The abyss in Scripture refers to the bottomless pit — the place of confinement for fallen spirits and demonic powers, distinct from hell (Gehenna) and the grave (Sheol/Hades). It appears in the creation account as tehom (the formless deep over which the Spirit hovered, Gen 1:2), but in the NT becomes the prison of the demonic. The Legion demons begged Jesus not to send them into the abyss (Luke 8:31). In Revelation, the abyss is opened by a key given from heaven, releasing demonic hordes in the end times. Satan himself will be bound in the abyss for a thousand years during the Millennium. The abyss underscores that God is sovereign even over the realm of darkness — he holds its key.
A'BYSS, noun [Latin abyssus; Greek abyssos, bottomless; a priv. and byssos, bottom.]
1. A bottomless gulf; used to denote the great deep or chaos before the creation; the immeasurable depth of the ocean; the great deep; the internal regions; the infernal pit.
2. Any deep, immeasurable space; any thing profound and without bottom.
3. Depth; deepness. The abyss of time. The abyss of divine knowledge.
• Luke 8:31 — "And they begged him not to command them to depart into the abyss."
• Revelation 9:1 — "He was given the key to the shaft of the bottomless pit."
• Revelation 20:1–3 — "He seized the dragon…and bound him for a thousand years, threw him into the pit, and shut it and sealed it over him."
• Romans 10:7 — "Who will descend into the abyss? (that is, to bring Christ up from the dead)."
• Genesis 1:2 — "The Spirit of God was hovering over the face of the waters [tehom — the deep]."
Modern culture has trivialized the abyss into a metaphor for personal emptiness or existential despair — "staring into the abyss" (Nietzsche). This strips the term of its cosmological and eschatological weight. The abyss of Scripture is not a psychological state but a real spiritual realm — the domain of imprisoned spirits awaiting judgment. Dismissing it as mythology leaves people vulnerable to the very forces Scripture warns about and gives theological cover to demonic activity that the Bible treats with deadly seriousness.

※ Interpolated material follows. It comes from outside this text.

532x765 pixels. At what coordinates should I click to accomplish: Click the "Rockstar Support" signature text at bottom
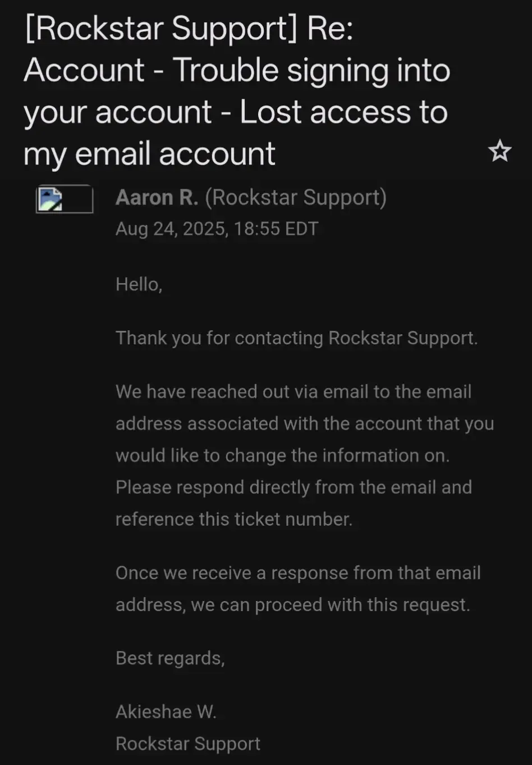pyautogui.click(x=187, y=744)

Greek: ἄβυσσος (abyssos) ἀ- (a-) = without, not (privative prefix) βυσσός (byssos) = bottom, depth (from βύω = to stop up, fill) → literally "without bottom" = bottomless Hebrew: תְּהוֹם (tehom, H8415) Proto-Semitic *tihāmu = sea, deep Cognate with Akkadian tiāmtu / Babylonian Tiamat Used in Gen 1:2 — the primordial deep that God's Spirit hovered over Not a rival deity (contra Babylon) but raw creation material under divine authority
• "The demons knew exactly who Jesus was — and they feared him. They begged not to be sent into the abyss. The most terrifying beings in creation trembled before the Son of God."
• "God holds the key to the abyss (Rev 9:1). Nothing escapes his sovereign control — not even the pit of hell's army."
• "The tehom of Genesis 1 is the raw, formless deep — not chaos defeating God, but creation material awaiting his shaping word."